After Abbas: Here Are The Three Frontrunners To Be The Next Palestinian Leader

Israel and the West have often asked: Where is the Palestinian Mandela? The divided regimes between Gaza and the West Bank continues to make it difficult to imagine the future Palestinian leader. Still, these three names are worth considering.

Photo of Mahmoud Abbas speaking into microphone

Abbas is 88, and has been the leading Palestinian political figure since 2005

Thaer Ganaim/APA Images via ZUMA
Elias Kassem

Updated Dec. 5, 2023 at 12:05 a.m.

Israel has set two goals for its Gaza war: destroying Hamas and releasing hostages.

But it has no answer to, nor is even asking the question: What comes next?

The government of Prime Minister Benjamin Netanyahu has rejected the return of the current Palestinian Authority to govern post-war Gaza. That stance seems opposed to the U.S. Administration’s call to revitalize the Palestinian Authority (PA) to assume power in the coastal enclave.

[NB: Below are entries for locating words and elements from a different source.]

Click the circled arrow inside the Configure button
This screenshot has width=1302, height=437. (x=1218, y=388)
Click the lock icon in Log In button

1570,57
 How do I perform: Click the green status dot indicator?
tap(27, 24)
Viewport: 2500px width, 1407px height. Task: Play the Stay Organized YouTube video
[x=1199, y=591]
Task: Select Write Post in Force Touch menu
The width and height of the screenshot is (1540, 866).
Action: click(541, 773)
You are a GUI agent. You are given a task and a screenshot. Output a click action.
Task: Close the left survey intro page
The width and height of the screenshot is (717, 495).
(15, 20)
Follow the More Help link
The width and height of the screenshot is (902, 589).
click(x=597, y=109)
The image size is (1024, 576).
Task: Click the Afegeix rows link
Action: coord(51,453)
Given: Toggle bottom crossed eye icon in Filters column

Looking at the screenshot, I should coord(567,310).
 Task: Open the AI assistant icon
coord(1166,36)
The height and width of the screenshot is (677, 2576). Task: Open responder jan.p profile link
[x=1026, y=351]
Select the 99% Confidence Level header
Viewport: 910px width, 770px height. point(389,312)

For the latest news & views from every corner of the world, Worldcrunch Today is the only truly international newsletter. Sign up here.

But neither Israel nor the U.S. put a detailed plan for a governing body in post-war Gaza, let alone offering a vision for a bonafide Palestinian state that would also encompass the West Bank.

The Palestinian Authority, which administers much of the occupied West Bank, was created in1994 as part of the Oslo Accords peace agreement. It’s now led by President Mahmoud Abbas, who succeeded Yasser Arafat in 2005. Over the past few years, the question of who would succeed Abbas, now 88 years old, has largely dominated internal Palestinian politics.

But that question has gained new urgency — and was fundamentally altered — with the war in Gaza.